Someday I will write about more this. Not today because I’ve been putting it off and soon you’ll understand why. Not now because there’s only a narrow margin of time left before this city’s train leaves the station and reality sets in. Hope keeps a schedule. Kickoff is at 6:30 and I have chips to pick up.
First, let it be known that despite not being a sports fan, in any way shape or form except for party dips and tight uniforms, the success of the Buffalo Bills means a great deal to me. They’re a real part of my DNA, even though I couldn’t tell you what a down is or why there’s four of them. I don’t know what a cornerback does, or what’s so unique about Special Teams, or why coaches still use paper notebooks like astronauts with their loose ring binders. I’m sure they get it, like pencils not running out of ink in zero gravity, but I honestly don’t have the time to care.
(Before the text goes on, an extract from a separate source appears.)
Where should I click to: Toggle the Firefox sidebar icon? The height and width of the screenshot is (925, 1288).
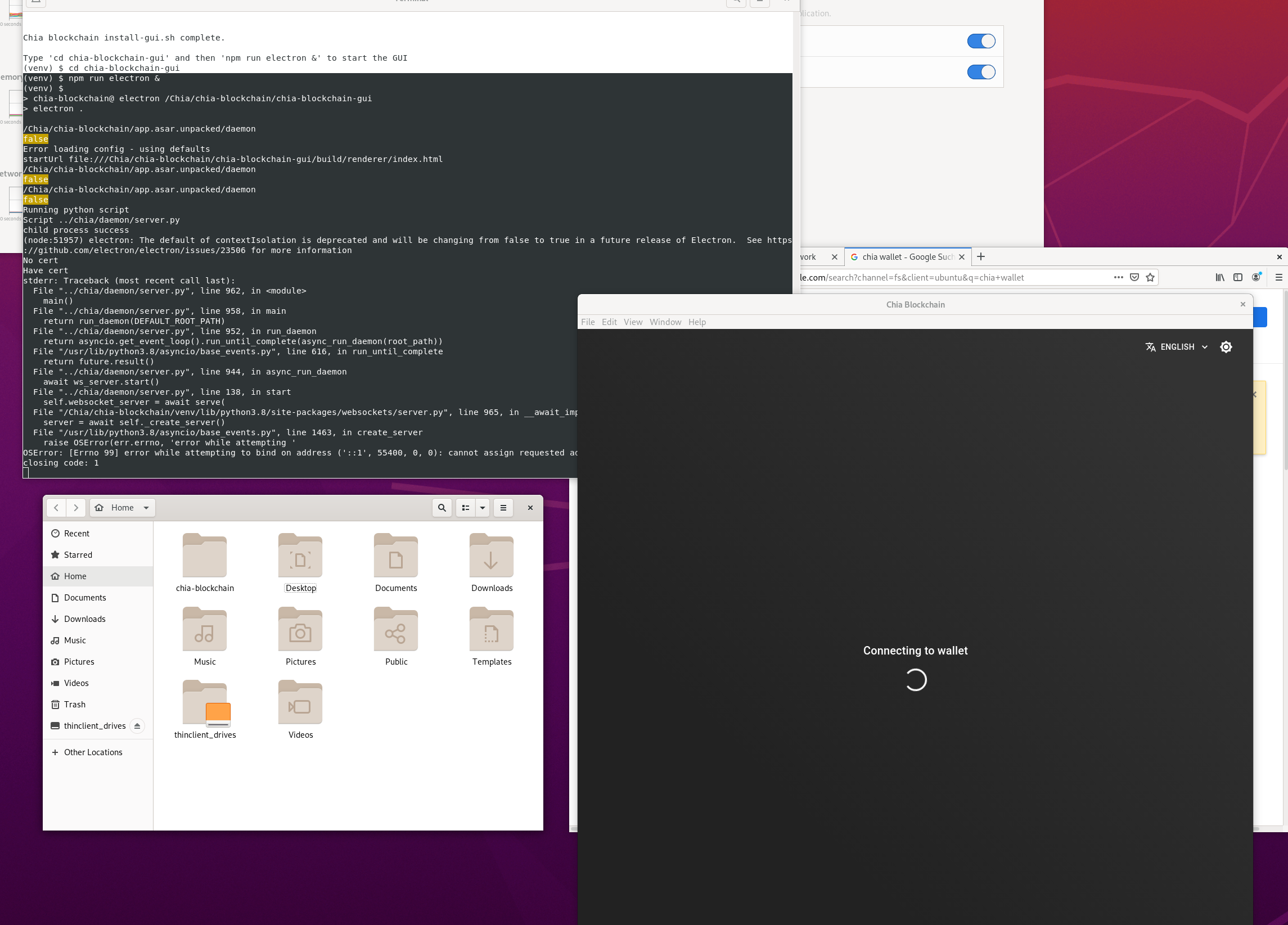pos(1237,277)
The thing that speaks to me about their brutish, foolish game is in their marrow’s desire to win. To succeed despite impossibility. To brag with honor. To make a whole mess of beautiful idiots feel deserving of their loyalty, worthy of the scars earned from lunging themselves onto buffet tables in the parking lot. To no longer be underdogs but big dogs, with chili on their thighs. I do love a pageant.
The same ways it matters to me as a local hometown boy, who for many years assumed every NFL game came with a halftime show and felt only betrayal at my first frigid outdoor Bills game without a single colored light—the same way that counts, so too does it mean a lot for my father, who died before seeing his team win the Super Bowl. He went to the first two and spent one of the others eating wings in a hospital room with my brother, where he recovered from a terrible knee injury. Black ice will kill us all. The other Bills’ appearance we spent at his coworker’s house; more accurately I spent it in my dad’s coworker’s man cave basement admiring the homemade labels he added to his bottles of homemade beer (and laughing at the urinal he had installed in his man cave’s manbathroom). Straight guys are so weird.
Why and how (and if) it should matter to my late father’s queer son is a discussion for another appointment. It’s complicated, as neurotic people like me like to say about things that are simple. He made me feel inferior to them on a weekly basis, is the truth. He ignored me for Sundays on end as he studied the game simultaneously on TV and the radio. He rooted for them, so hard he occasionally would get up out of his recliner to scream upright into the screen. Got his face right up in the TV, let them have it, and then went to refill his chips.
It meant so much to him, for his own reasons. His father reasons, I’m sure. Why that passion didn’t transfer to my field goals, my completions, I’ll never know. I’m talking about high school musicals, but you knew that. He left at intermission one year, that was cool. It was a good show, too.
I accept him and forgive his fatherly trespasses, making me feel second in line to a team of adult professional sports stars. Usually I felt simply invisible, but I know now that I made me able to observe and absorb those feelings so I could (harbor and suppress for nearly 40 years and) share them now with you. I continue to wish he would have shared the victory lap with me had we won. I will scream his name when we win.
The fact that I’m writing this and pushing send, and not shoving it down into my feet or phone memos like I usually do, is probably the first step to acknowledging defeat. It’s okay. We got this.
This story is not over. Because the Bills are not over, they’ve assured us. Buffalo and its laundry list of penalties (that’s my last bite of clever) is not over! We will prevail, if not at the end of tonight’s game then when we inevitably trade mourning for morning and get in our TV’s faces once again.
Go Maury. Go chip refills. Go Bills.